Public Debt: How the classical economists looked upon it (wonkish) – Guest article by Nicholas Theocarakis

Screen Shot 2014-11-28 at 8.37.25 AMWith so much talk about public debt, the so-called debt crisis etc., it is perhaps time to take a close look at the history of the concept; of how public debt was born, on the evolution of its nature and, even more poignantly, of the manner in which economists have interpreted and evaluated its purpose and impact. In this encyclopaedic article Nicholas Theocarakis (colleague, co-author and dear friend) explains. Click here for his paper (which was recently presented as the closing keynote at the 4th ESHET Latin American Conference) and here for a fabulous pdf file offering glimpses of the main texts mentioned.

8 Comments

  • Interesting history…
    Not being an economist, I have a “scholarly” question to the author, but in lieu I would ask of Yianni–unless of course the author is reading this 🙂

    Why is the modern version of Abba Lerner’s Functional Finance, as promoted by the MMT-ers, not included in the paper? Is it considered a mere re-statement of Lerner’s system, or is it “too heterodox”, or is it something else?

    On a related note–since I have only read brief summaries of Lerner’s work—did his system assume a fiat currency or is it built on a gold-backed one?

    • The paper is concerned with how classical economists viewed public debt.Thus it’s only normal for younger schools to not be included.

      Lerner assumed government created paper.

      On a side note, I’d like to repost something about Keynes’ views on functional finance as I don’t consider Mr. Theocharakis’ paper representative of the matter:

      “As Lerner said …, Keynes retracted his characterization of Lerner’s ideas as ‘humbug.’ According to Lerner, ‘in reading … [The Economics of Control] later, at leisure, … [Keynes] found the logic less escapable and the resistances more obvious’ … Keynes admitted to being at least a closet Lernerian in a letter to Lerner (September 1944) congratulating him on The Economics of Control. Keynes wrote:

      I have marked with particular satisfaction and profit three pairs of chapters-chap. 20 and 21, chap. 24 and 25 [where Lerner had discussed functional finance], chap. 28 and 29. Here is the kernel of yourself. It is very original and grand stuff. I shall have to try when I get back to hold a seminar for the heads of the Treasury on Functional Finance. It will be very hard going-probably impossible. I shall have to temper its austerity where I can. I think I shall ask them to let me hold a seminar of their sons instead, agreeing beforehand that, if I can convince the boys, they will take it from me that it is so!
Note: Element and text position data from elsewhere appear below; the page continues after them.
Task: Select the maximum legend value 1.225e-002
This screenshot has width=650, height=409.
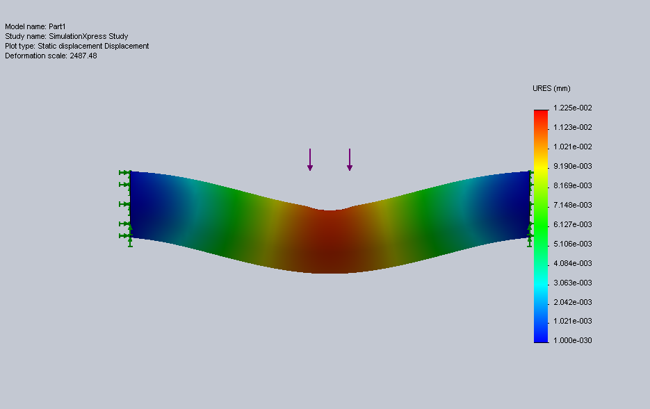Action: [572, 108]
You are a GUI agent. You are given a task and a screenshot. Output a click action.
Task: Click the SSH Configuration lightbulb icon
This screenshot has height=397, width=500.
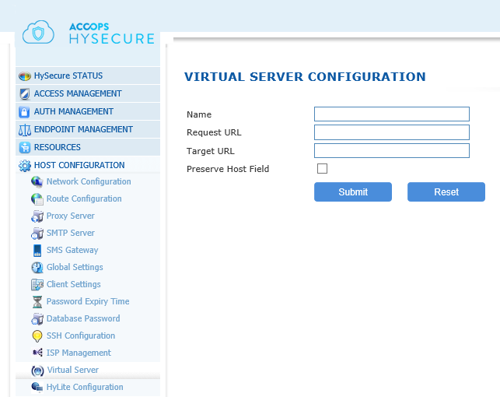click(37, 336)
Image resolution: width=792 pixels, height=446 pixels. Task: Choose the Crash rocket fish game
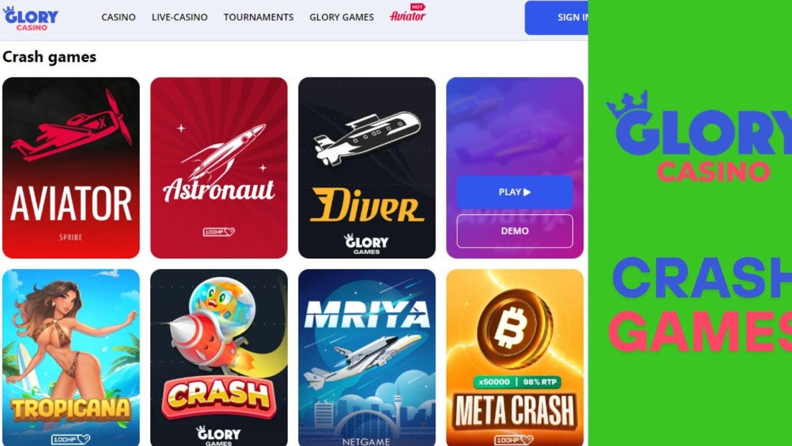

      It was not only in this letter that Keynes retracted his initial remarks about Functional Finance. In 1945, when Keynes again visited the United States, he repeated his praise of Lerner at another Federal Reserve Seminar. In this meeting Keynes spoke in glowing terms of Lerner’s contribution and ‘without any provocation, he held forth a panegyric on Functional Finance’ … Later that evening, at a dinner Alvin Hansen had arranged for Keynes, Lerner and Keynes had another exchange which is also worth noting. Lerner approached Keynes and asked: ‘Mr. Keynes, why don’t we forget all this business of fiscal policy, public debt and all those things, and have some printing presses.’ Keynes, after looking around the room to see that no newspaper reporters could hear, replied: ‘It’s the art of statesmanship to tell lies but they must be plausible lies.’”

      David Colander, “Was Keynes a Keynesian or a Lernerian?” Journal of Economic Literature 22.4 (1984): p. 1574.
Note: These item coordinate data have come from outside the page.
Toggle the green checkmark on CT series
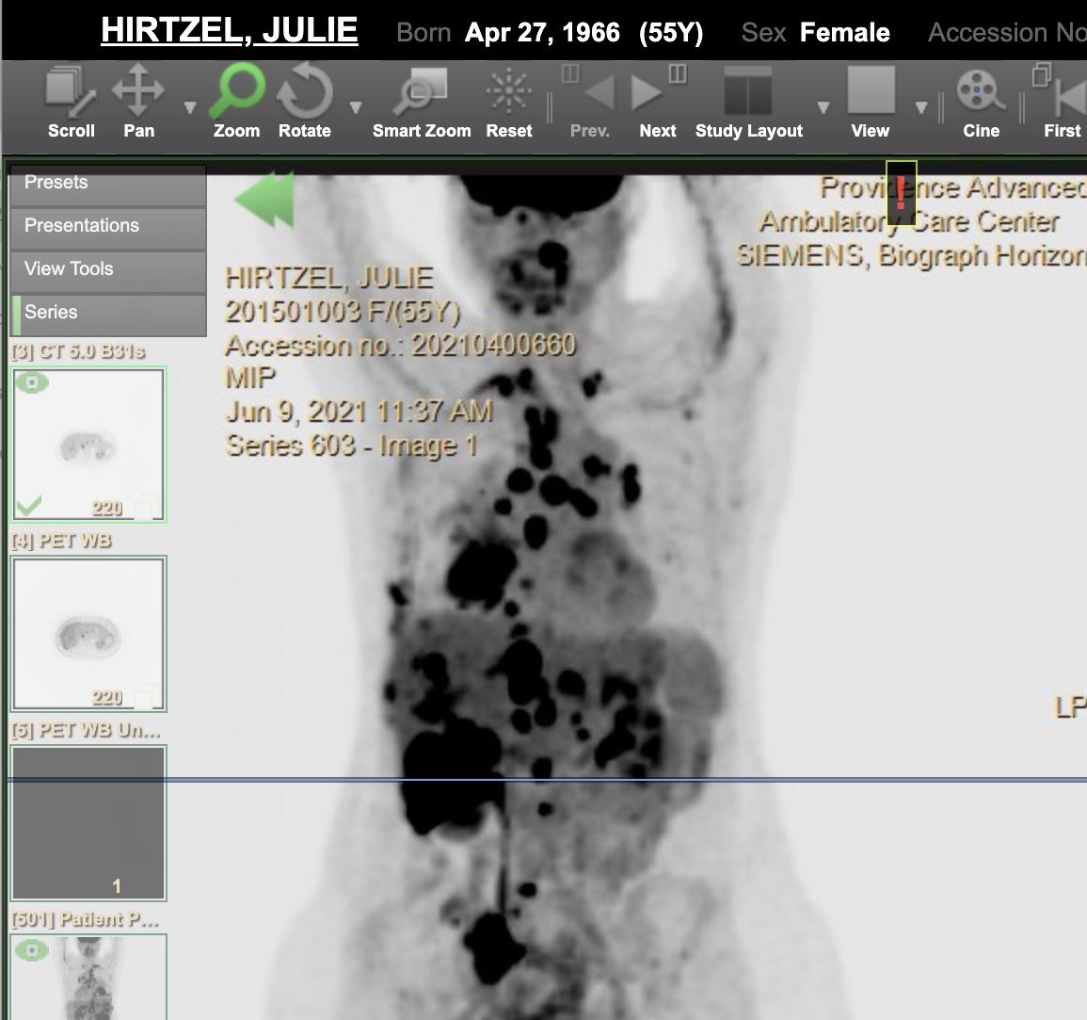(x=29, y=507)
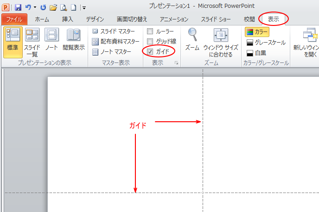Switch to the アニメーション ribbon tab
Viewport: 319px width, 212px height.
click(x=174, y=19)
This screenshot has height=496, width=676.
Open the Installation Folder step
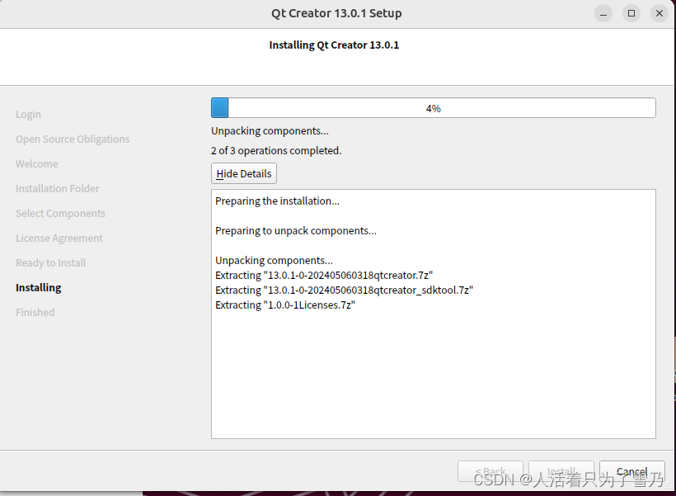57,188
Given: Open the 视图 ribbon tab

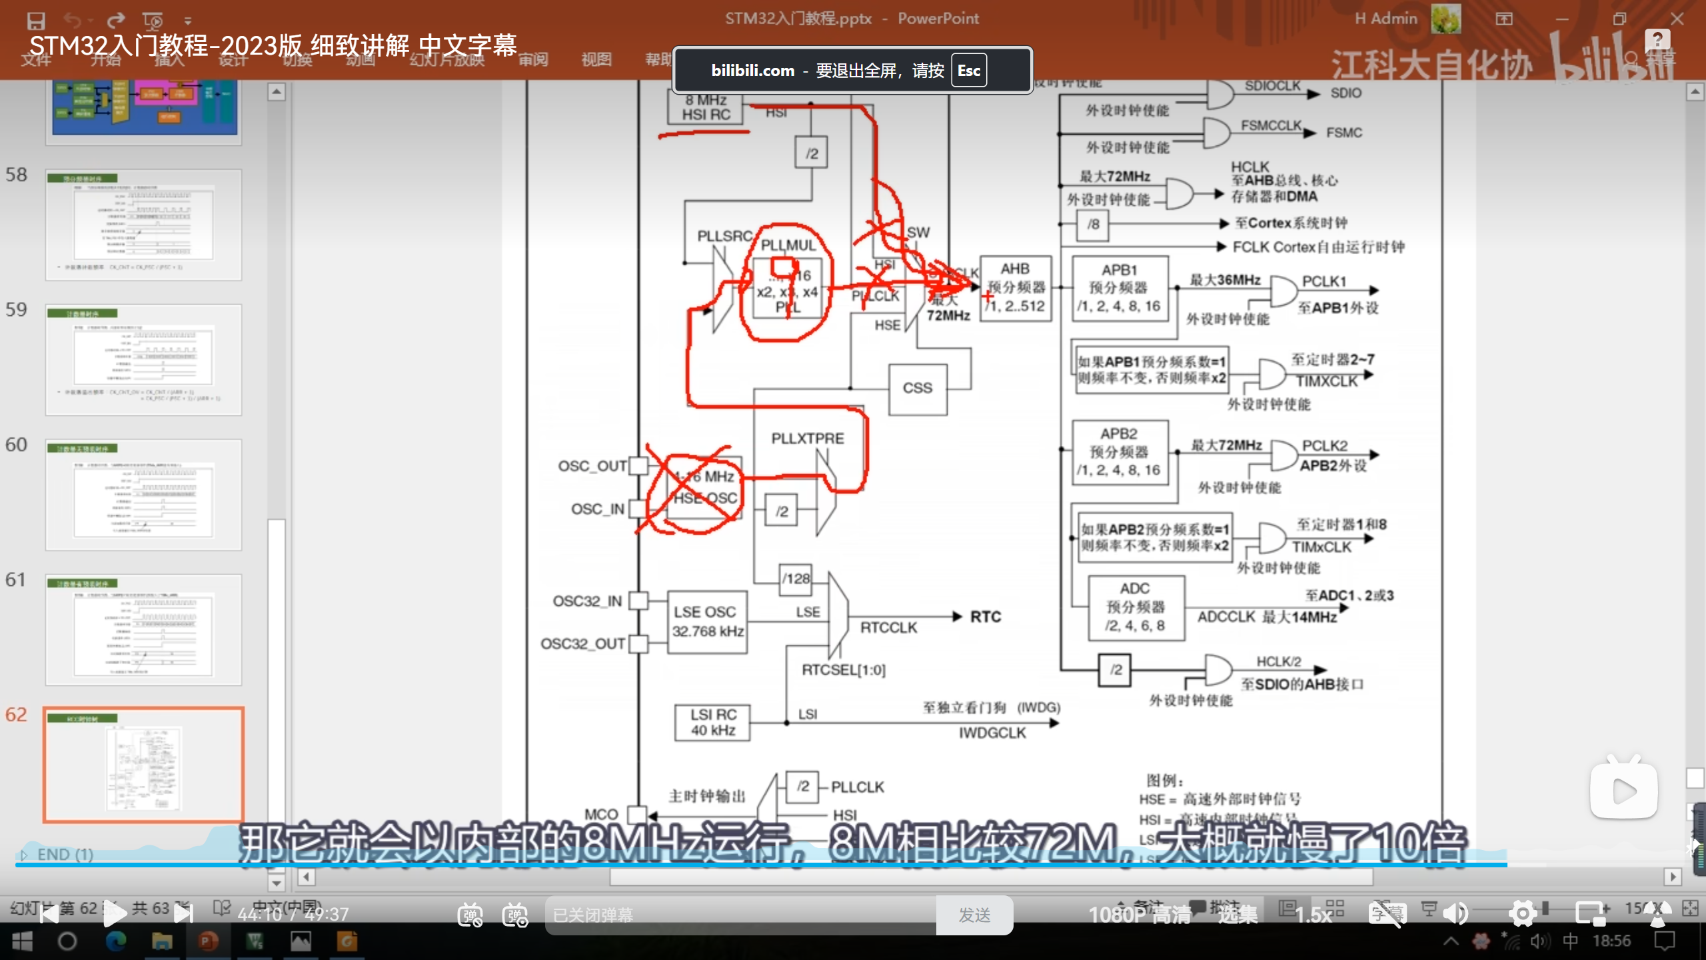Looking at the screenshot, I should (x=596, y=59).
      In an open letter to Roosevelt (1943) Keynes said “public authority must be called in aid to create additional current incomes through the expenditure of borrowed or printed money.” (see 4th para) at: http://www.scribd.com/doc/33886843/Keynes-NYT-Dec-31-1933

    • @Crossover

      Thank you for your response, I read it a couple of times and am enjoying it immensely. It is very interesting to see the struggle between the enlightenment of progress and the prejudices of tradition clashing mightily even in the minds of the greatest, like Keynes. I will surely enjoy reading more of this story once I find some time.

    • As Crossover has noted Lerner assumed government created paper. In fact, the discussion on public credit in the late 17th-early 18th century was hot on the heels of the discussion on the creation of paper money. I did not discuss the MMT-ers because I had to stop somewhere. Indeed, the treatment of th 20th c my paper is very perfunctory.
      Regarding Lerner’s functional finance and Keynes, there is an excellent article by Tony Aspromourgos in the last issue of HOPE [History of Political Economy] “Keynes, Lerner, and the Question of Public Debt” which I mention in my paper. Tony’s research is so painstakingly meticulous, so that if I wanted to make my paper representative of the matter I just had to provide a summary of his article in my paper. Perhaps I should have done so. I thank, however, Crossover for his comment.

    • @ N. J. Theocarakis

      I just read the Aspromourgos paper. Indeed it is a great story, and excellently told by the author. Thank you for the pointer.